Configuring Replication
Replication integration is a specific kind of an integration, which helps you simply and easily replicate cloud data to relational databases or cloud data warehouses on an ongoing basis with the minimum necessary configuration. Replication offers dynamic, continuous, incremental delivery of high volumes of data with very low latency.
Creating a Replication integration
To create a replication integration, click +NEW in the top menu and select Replication in the Integration column. When the replication details page opens, perform the following steps:
- Specify a source connection you replicate data from and a target connection you replicate data to;
- Specify the necessary Options — Incremental Updates, Update Schema, Create Tables, Drop Tables, Create Foreign Keys;
- Select objects from the source list;
- Optionally schedule replication for automatic execution.
Creating Source and Target Connection
If you have already created source and target connections, simply select them from the drop-down list under Connection.
If you haven’t created the source or target connection yet, click +New connection at the bottom of the drop-down list, select the connector in the opened Connection window and specify the connection parameters. To create different connections, you need to enter different sets of parameters. See the Connectors section for more details.
Selecting Replication Options
-
Incremental Updates. If you select this checkbox, Skyvia does not perform a full replication (copying of all the data) each time replication is executed. Instead it performs a full replication only the first time the integration is run. During subsequent replications, Skyvia detects data that were changed in your cloud app since the last integration execution and then applies these changes to your database. It deletes records that were deleted in the cloud app since the last execution, updates records that were updated and inserts the newly inserted records. Such replication is known as incremental replication.
Incremental updates are not supported for some objects in certain cloud apps. To learn more, go to Incremental Replication and Schema Updates.
-
Update Schema. If you select this checkbox, Skyvia checks target schema and compares it with the schema it would build for the objects and fields, selected in the replication integration. If there are differences, Skyvia applies certain differences to the target database without re-creating all the tables. Note that not all differences are applied. See details in Incremental Replication and Schema Updates.
-
Create Tables. If you select this checkbox, system will try to create source tables in the target database. If the Incremental Updates checkbox is selected, Skyvia will try to create source tables in the target database only for the first replication execution (full replication). You can find more information below.
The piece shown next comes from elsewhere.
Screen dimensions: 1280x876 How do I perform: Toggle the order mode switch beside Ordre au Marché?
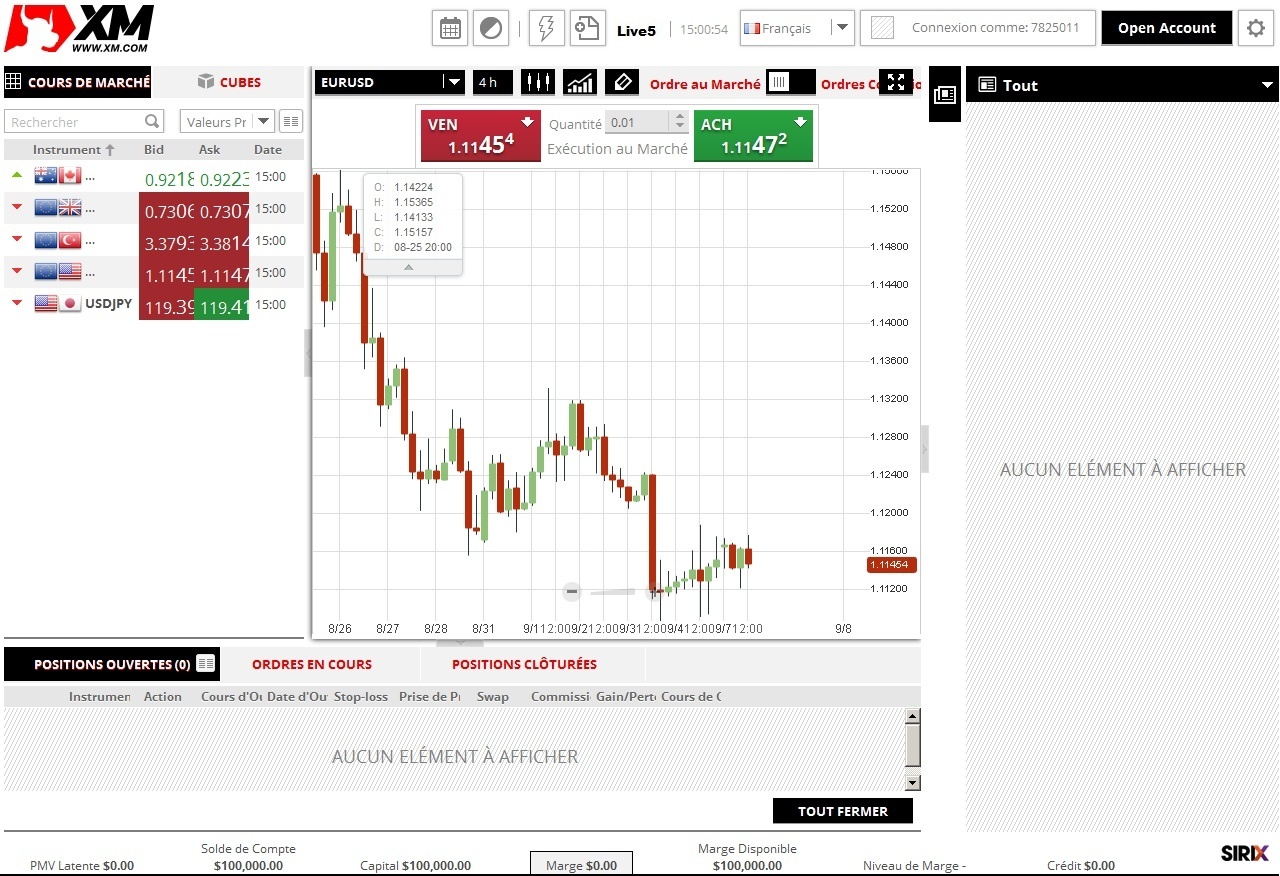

If the table with the same name already exists in a database, Skyvia will check the structure of that table. If it has the same structure, Skyvia will upsert data from replication object to the selected table. If the table has different structure, you will receive an error. However, if you select Drop Tables checkbox, that table will be deleted and new table with the same name and corresponding structure will be created.
-
Drop Tables. If you select this checkbox, Skyvia will try to drop source tables in the target database before creating them. If the Incremental Updates checkbox is selected, Skyvia will try to drop source tables in the target database only for the first execution (full replication). This checkbox is enabled only if the Create Tables checkbox is selected. You can find more information below.
-
Create Foreign Keys. If you select this checkbox, system will create the foreign keys in the target database according to relations between the replicated objects in the source CRM. This checkbox is enabled only if the Create Tables checkbox is selected. Note that Skyvia does not create foreign keys for many-to-many relations.
When you create a replication integration, Incremental Updates, Create Tables and Create Foreign Keys checkboxes are selected by default. Clear them if needed.
Incremental Updates in More Details
When the Incremental Updates checkbox is not selected, the Create Tables and Drop Tables options are applied every time replication is run (if the corresponding checkboxes are selected).
When the Incremental Updates checkbox is selected, the Create Tables and Drop Tables options are applied only when full replication is performed:
- for the first run after the integration creation;
- for the first run after resetting the LastSyncTime integration parameter.
The LastSyncTime parameter is the parameter that shows sync time since the last replication. When replication is executed first time, Skyvia sets this parameter to the current time, and the next integration execution will load the changes made since the time specified in this parameter.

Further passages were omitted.